▶ **Work to complete**:
Beginning with the line that contains "You are a computer-use agent. Image" and ending with the line that contains "Screen dimensions: 439x296", reproduce the lines of the entries below exactly, omitting pictures.

[Dataset entries]
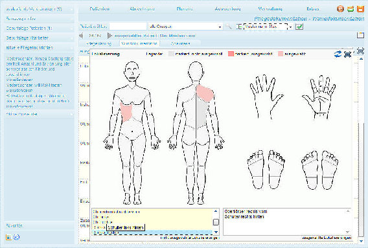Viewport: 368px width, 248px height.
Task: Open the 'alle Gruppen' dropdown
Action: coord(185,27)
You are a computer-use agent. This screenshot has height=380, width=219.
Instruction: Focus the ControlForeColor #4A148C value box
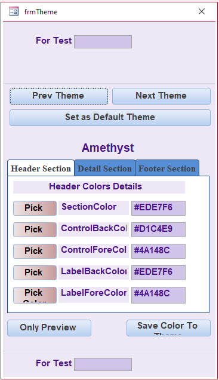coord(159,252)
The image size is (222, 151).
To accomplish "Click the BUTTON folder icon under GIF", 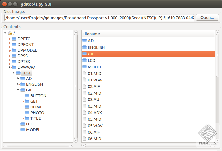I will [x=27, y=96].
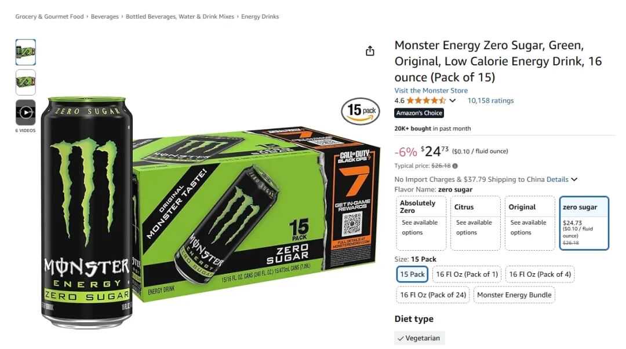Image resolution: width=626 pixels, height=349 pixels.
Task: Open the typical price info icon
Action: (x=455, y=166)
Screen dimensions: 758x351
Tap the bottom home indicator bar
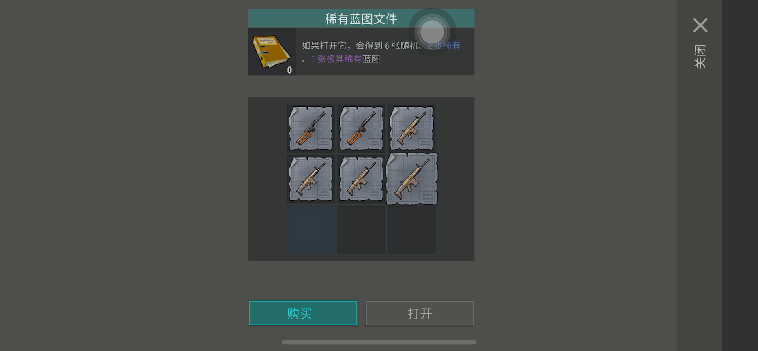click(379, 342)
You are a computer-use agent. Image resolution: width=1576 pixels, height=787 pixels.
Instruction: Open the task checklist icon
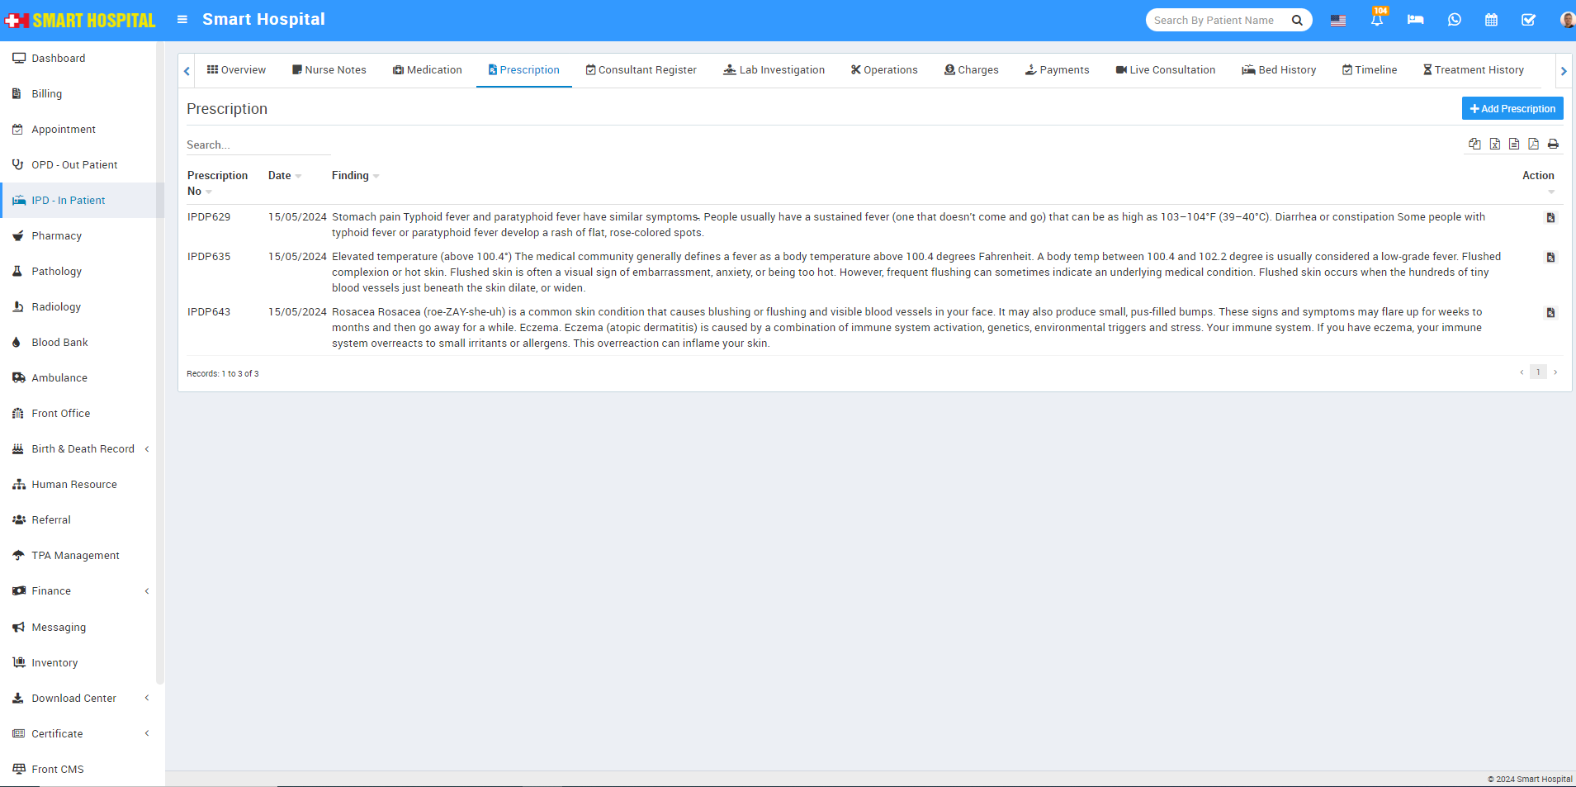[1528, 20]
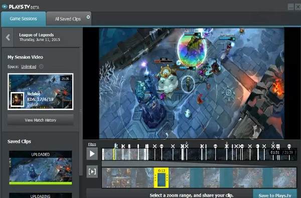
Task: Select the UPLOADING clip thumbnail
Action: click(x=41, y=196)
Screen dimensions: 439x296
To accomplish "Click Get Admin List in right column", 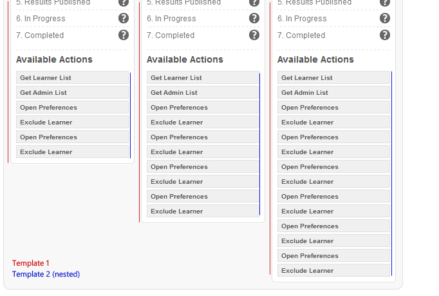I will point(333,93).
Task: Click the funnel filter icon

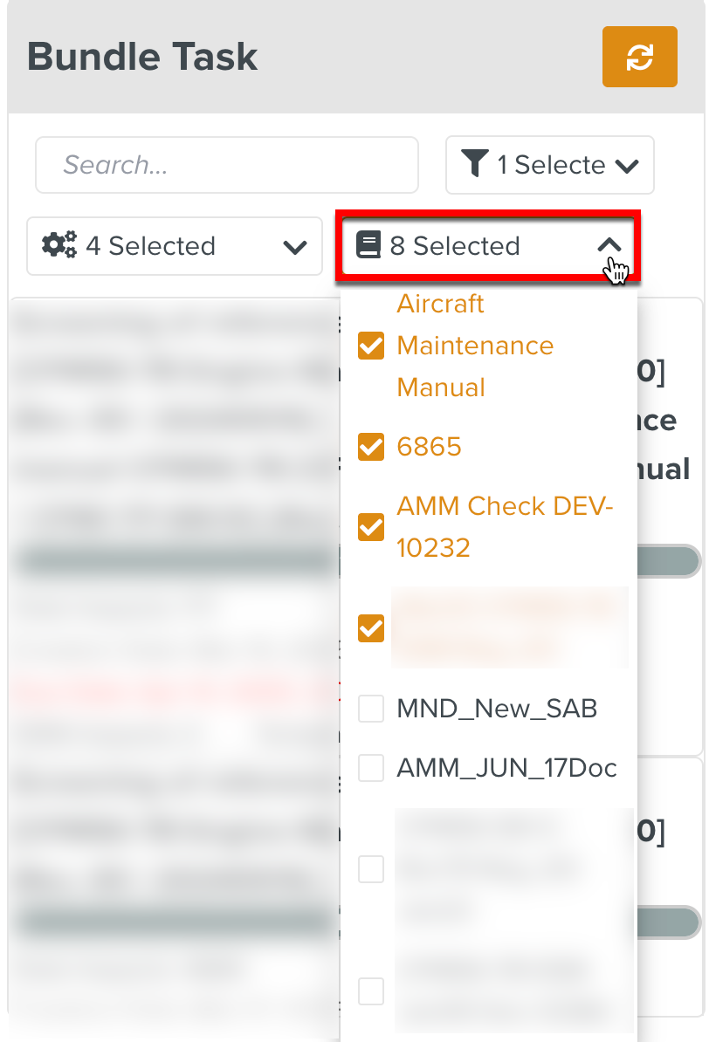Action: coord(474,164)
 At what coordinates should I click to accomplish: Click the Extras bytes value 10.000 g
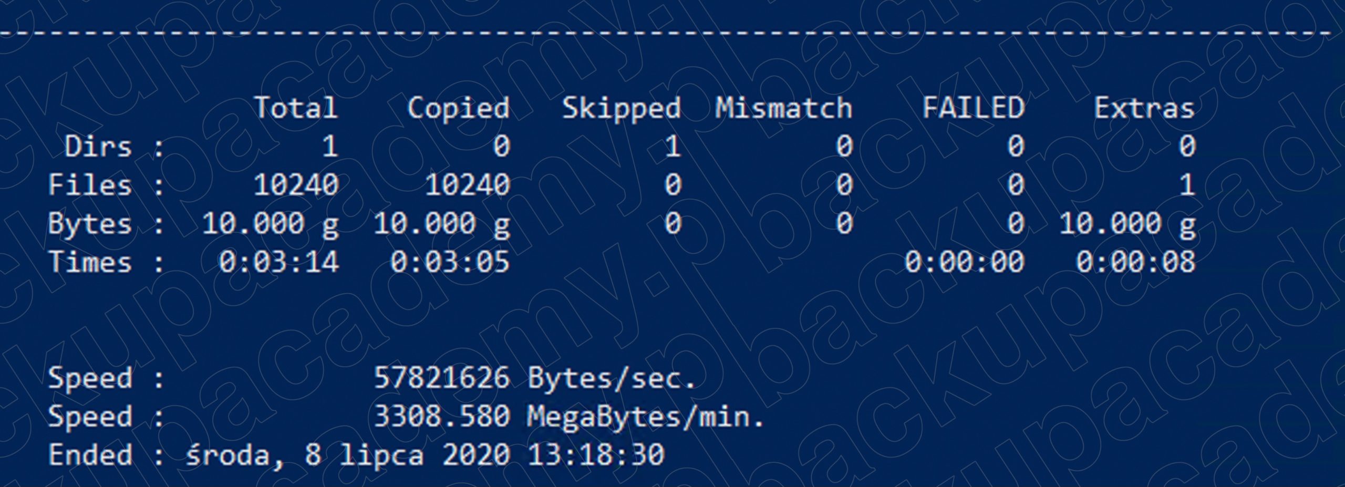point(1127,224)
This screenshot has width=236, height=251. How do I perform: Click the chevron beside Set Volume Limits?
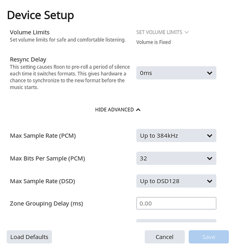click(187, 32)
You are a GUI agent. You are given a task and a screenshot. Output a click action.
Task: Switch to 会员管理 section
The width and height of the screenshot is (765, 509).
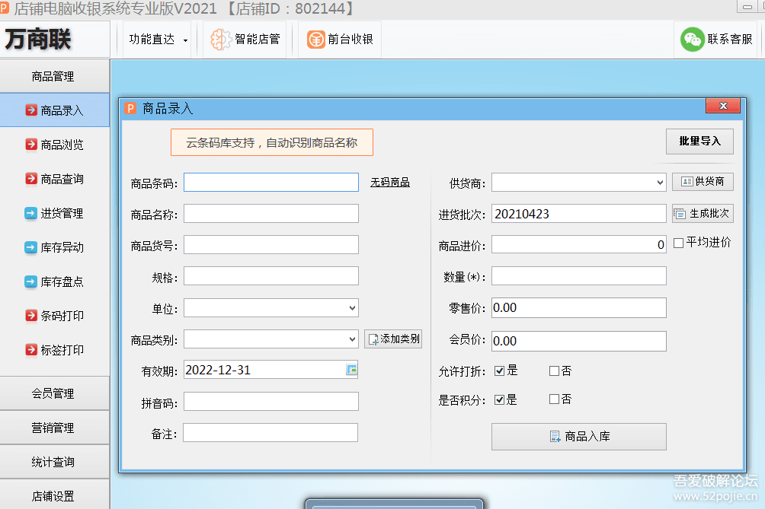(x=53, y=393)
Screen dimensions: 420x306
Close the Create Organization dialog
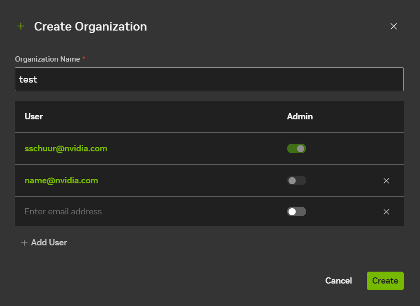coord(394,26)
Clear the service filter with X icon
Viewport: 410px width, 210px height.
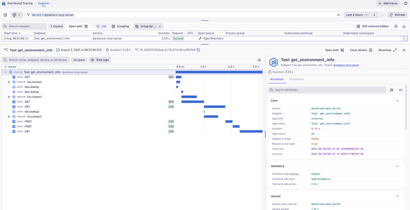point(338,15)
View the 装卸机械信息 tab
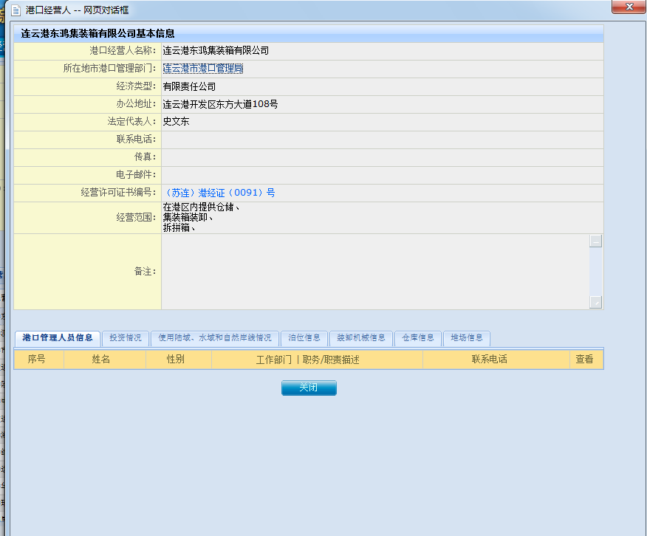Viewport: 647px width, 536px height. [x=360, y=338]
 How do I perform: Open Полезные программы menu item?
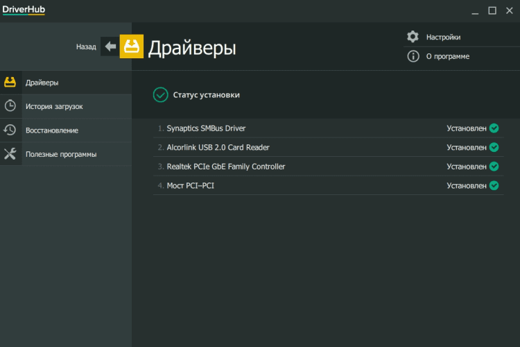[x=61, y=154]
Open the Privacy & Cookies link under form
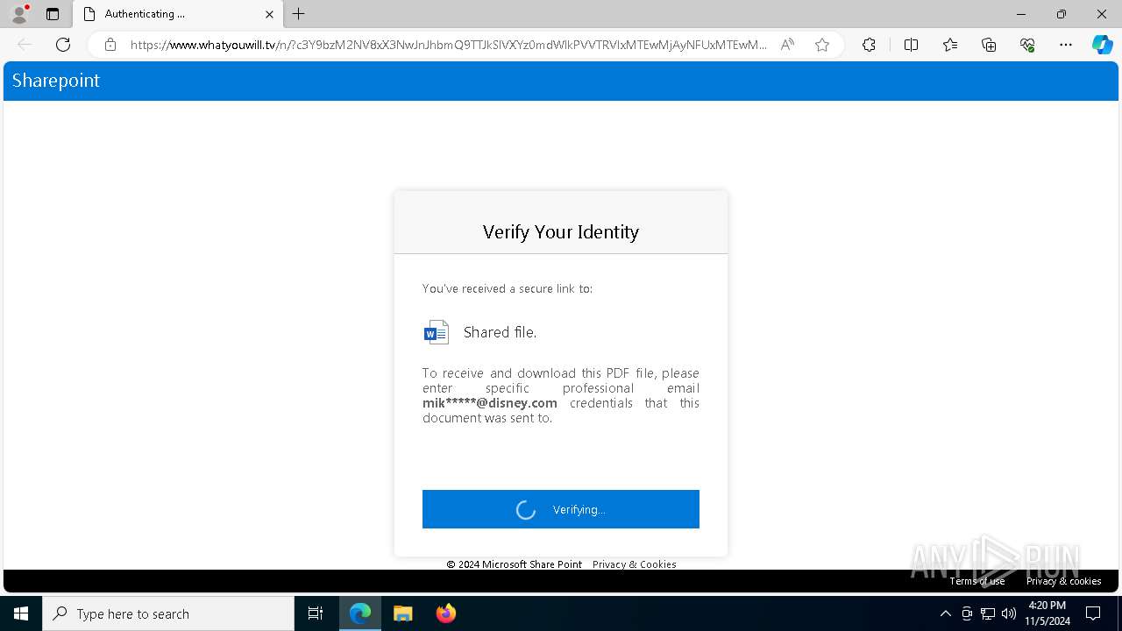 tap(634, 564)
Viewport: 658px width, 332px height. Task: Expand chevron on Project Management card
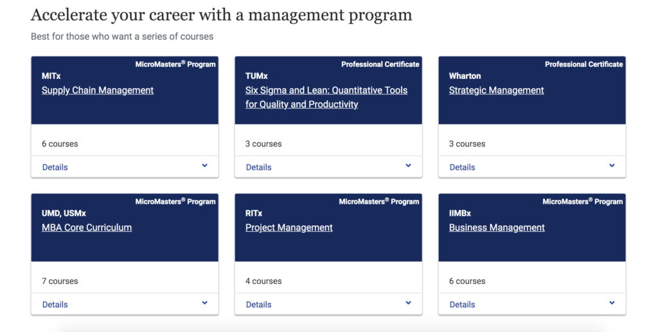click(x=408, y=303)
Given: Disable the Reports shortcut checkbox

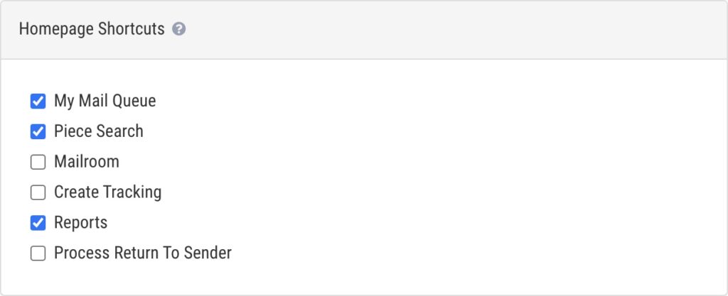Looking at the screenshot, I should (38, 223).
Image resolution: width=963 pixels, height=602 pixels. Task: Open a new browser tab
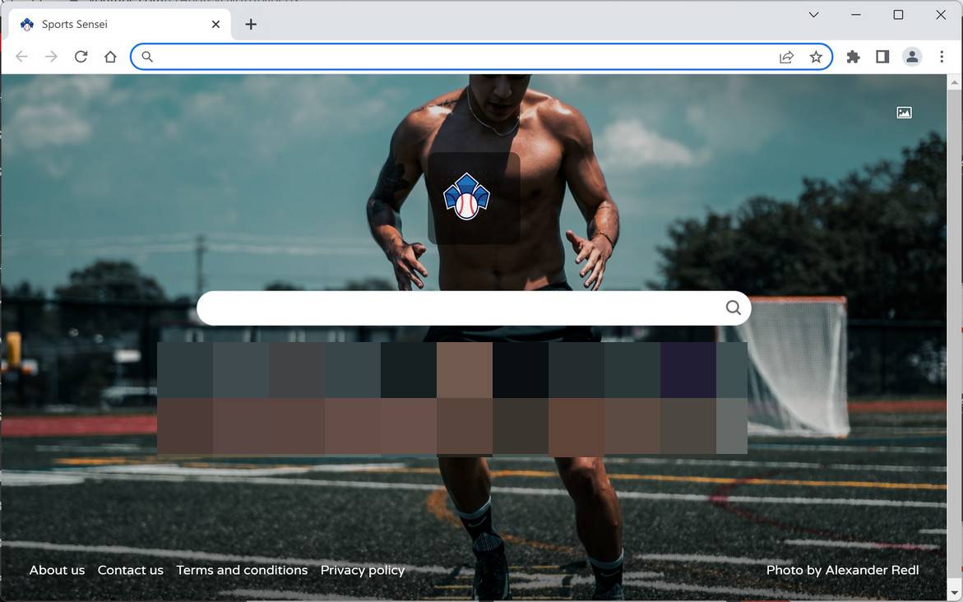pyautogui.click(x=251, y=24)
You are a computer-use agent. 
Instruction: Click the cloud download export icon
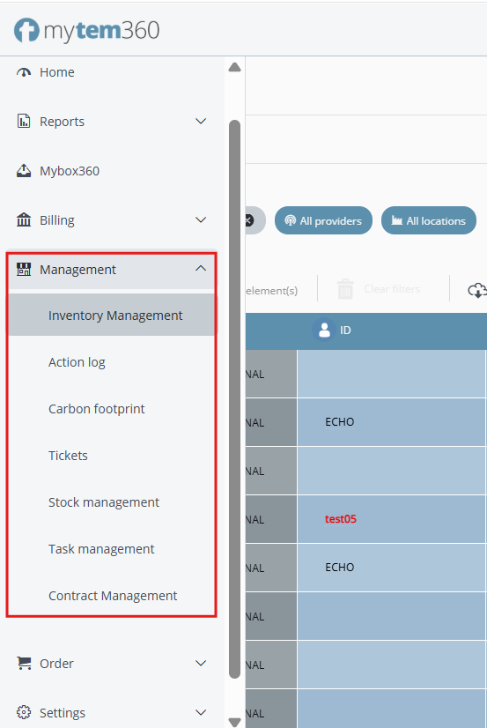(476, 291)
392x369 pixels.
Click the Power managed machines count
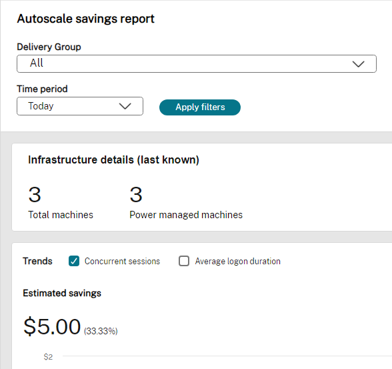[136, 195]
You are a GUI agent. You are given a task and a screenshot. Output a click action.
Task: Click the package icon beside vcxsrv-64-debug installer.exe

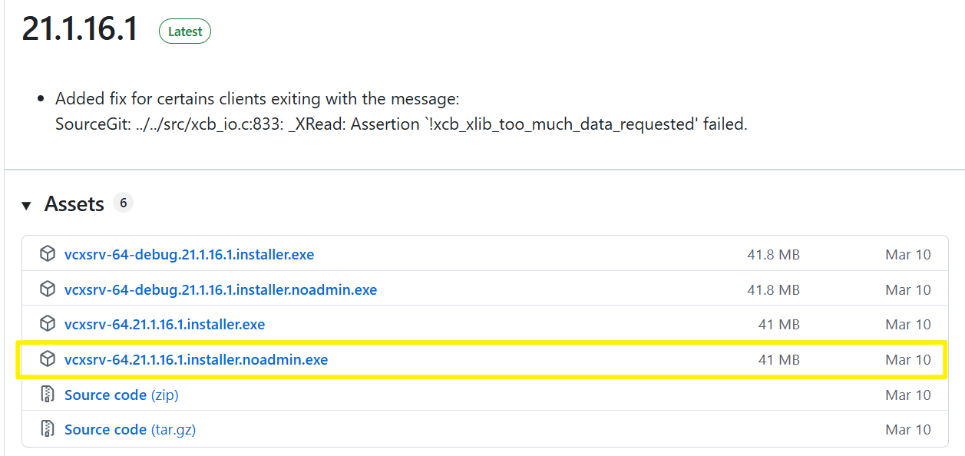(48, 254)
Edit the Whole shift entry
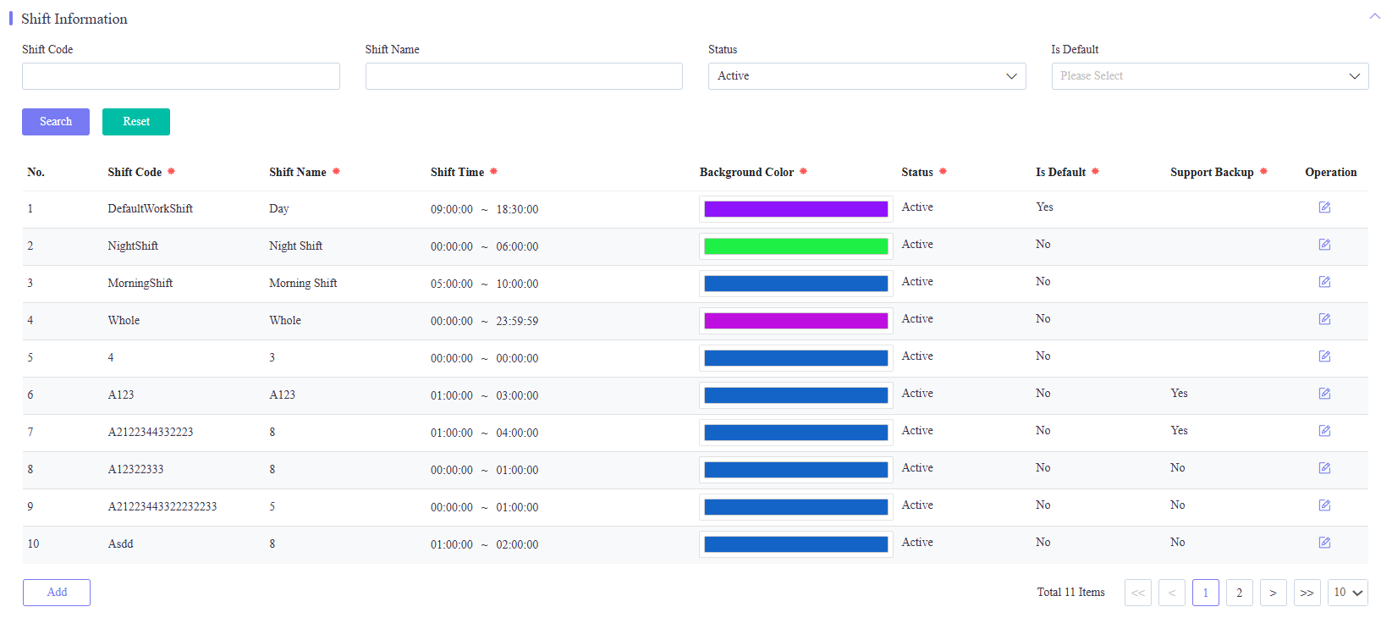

▶ **Solution for this problem**:
You are a computer-use agent. Image resolution: width=1576 pixels, height=787 pixels.
Instruction: Open the task checklist icon
[1528, 20]
Task: Select the UPLOADING clip thumbnail
Action: click(x=41, y=196)
Screen dimensions: 439x296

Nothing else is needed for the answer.